In two year’s time precisely the opposite arguments will be made when Glasgow hosts the Commonwealth Games. As always, Scotland will be fielding its own separate team and if the performance of Scottish athletes at London 2012 is anything to go by, they can expect to improve on their performance in the Delhi games of 2010. The SNP is at pains to point out that Scottish athletes were responsible for nearly a third of Team GB's medals haul over the past fortnight.
Some say that politicians shouldn't use sport to score political points. But it's hard for them not to, when the evidence shows sporting events can and do affect how people think about politics, including Scottish independence. Since the late 1970s, support for independence has hovered around the 30-35% mark, but in 1998 there was a brief and sudden surge, as this graph produced by IPSOS Mori Scotland clearly shows.
Is it a co-incidence that this was the last time Scotland was in the World Cup, almost holding their own against then world champions, Brazil? Or is it because it was the year of the successful devolution referendum? Of course, it's likely to be a bit of both, but what's interesting is that by the time the Scottish Parliament opened in 1999, support for independence was back down to its long-term average. It suggests something other than pure politics accounted for the surge.
Although a minor poll has been published in the wake of the Olympics, the next set of respected, series polls on Scottish independence will be published next month, and they'll be watched closely. The last two polls have shown a fairly big drop in support for separation. Talk of Alex Salmond botching the launch of the No campaign in May is almost certainly overblown, pollsters mostly attribute the drop to the Diamond Jubilee and the Olympics.
For a long time cynics have accused the SNP of wanting to hold the independence referendum straight after the Glasgow Commonwealth Games to capitalise on a similar surge. Privately the SNP are rubbing their hands with glee that Sir Chris Hoy will no longer have to train in Manchester because Scotland will have its own world-class velodrome.
Pointing out that Team GB's success is down to shared facilities ignores the fact that Scotland is about to get spanking new ones - and that in two year's time they'll make even the marvel of the Queen Elizabeth Olympic Park in Stratford look just slightly out of date.
Even if Team Scotland somehow does worse than expected in the 2014 Commonwealth Games, its prospects for holding a successful major sporting event seem assured, not least because it'll have learned the immediate lessons of London 2012. The fact the Ryder Cup returns to Gleneagles in the same year seems likely to further swell the sense of patriotism.

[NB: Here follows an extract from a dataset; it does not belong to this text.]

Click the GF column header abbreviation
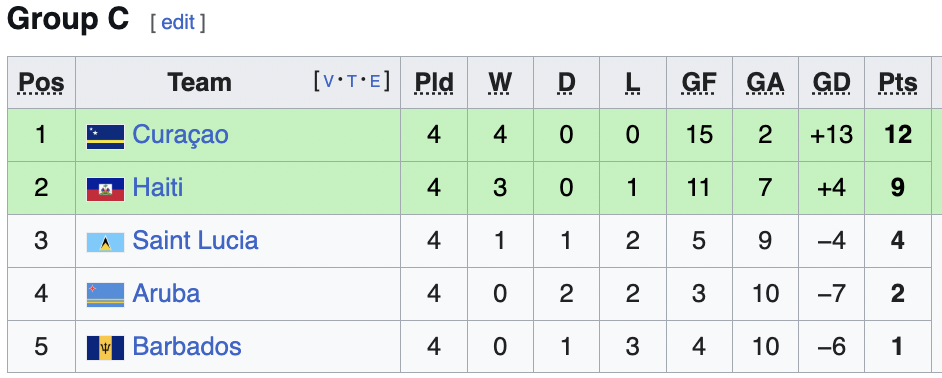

For the time being the SNP are understandably dismissing any link between Team GB and Scotland's political future as rubbish. Scotland's culture spokesman at Westminster, Pete Wishart, tells me: "People are thoroughly tired and annoyed with unionist politicians trying to politicise this event. It's starting to really appall the Scottish people and we'll start to see a reaction to it."
Let's see in two year's time whether the SNP make similar noises, once the running shoe is on the other foot, when people like Andy Murray will be singing "Flower of Scotland" at the Glasgow games, a song that in all likelihood will become the country's permanent national anthem under independence.
Pro-union politicians like Brown may come to rue the day they tried to turn Team GB into a political pawn, because it won't be long before nationalists have just as much ammo to fire back. The risk for unionists is that a challenge is set, one that any sporting Scot would dearly love to rise to. And if there's one thing that's been proven over the past fortnight, it's the intangible power of home advantage.